The high resolution imaging sonar technologies available today can prosecute targets lying on the sediment surface, but their high acoustic frequencies prevent seeing UXO buried in the sediment. Several SERDP projects (MR-1513, MR-2103, etc.) have been exploring SA-based sonar for detection and classification of underwater UXO. The structural acoustic approach offers significant advantages over more conventional acoustic approaches, which rely only on the formation of high resolution images. These advantages include a diverse set of spatial and spectral SA “fingerprints” leading to high probability of detection, low false alarm rates, and low frequency sediment penetration permitting buried target prosecution. Further, the SA approach allows the formation through SAS processing of complementary 3-D images of the sediment volume and of any targets buried therein. Even though the SA frequencies are relatively low, these images have sufficient resolution to allow determination of the approximate target size, burial depth, and burial angle.
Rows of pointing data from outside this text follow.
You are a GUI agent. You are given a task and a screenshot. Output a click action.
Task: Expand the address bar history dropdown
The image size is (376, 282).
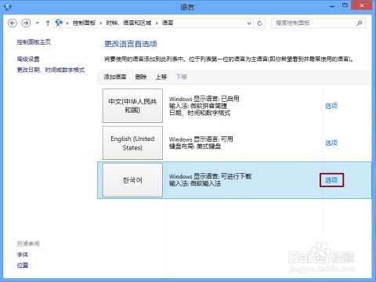click(x=249, y=24)
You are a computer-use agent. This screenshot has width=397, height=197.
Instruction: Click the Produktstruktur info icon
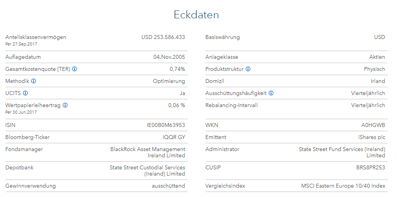(x=248, y=69)
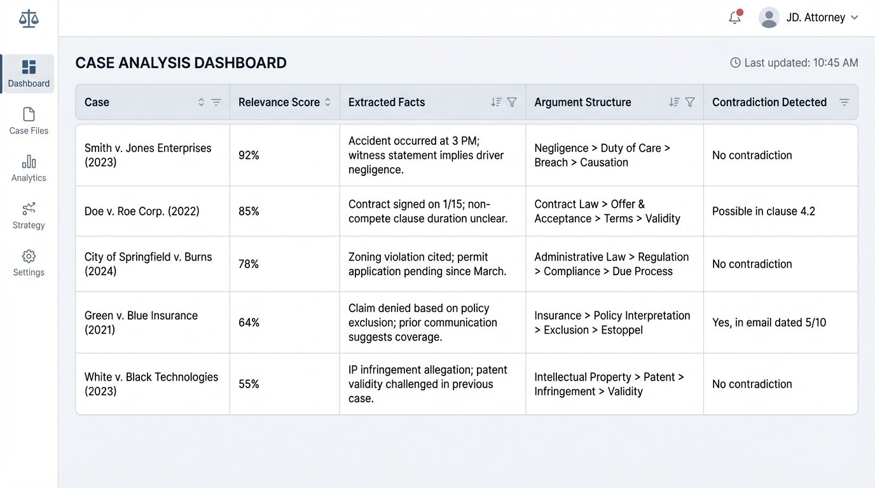This screenshot has width=875, height=488.
Task: Toggle sort order on Case column
Action: [x=201, y=102]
The combination of this information together with target identification/classification through SA “fingerprints” provides the necessary information regarding the presence, location, and identification of underwater UXO for effective inspection at sites requiring remedial action. Furthermore, the ability to use a high fidelity finite-element-based numerical model (addressing both the complex elastic target and the acoustic propagation environment) to generate simulated data for classifier training is extremely important given the many targets, burial conditions, and environments of interest.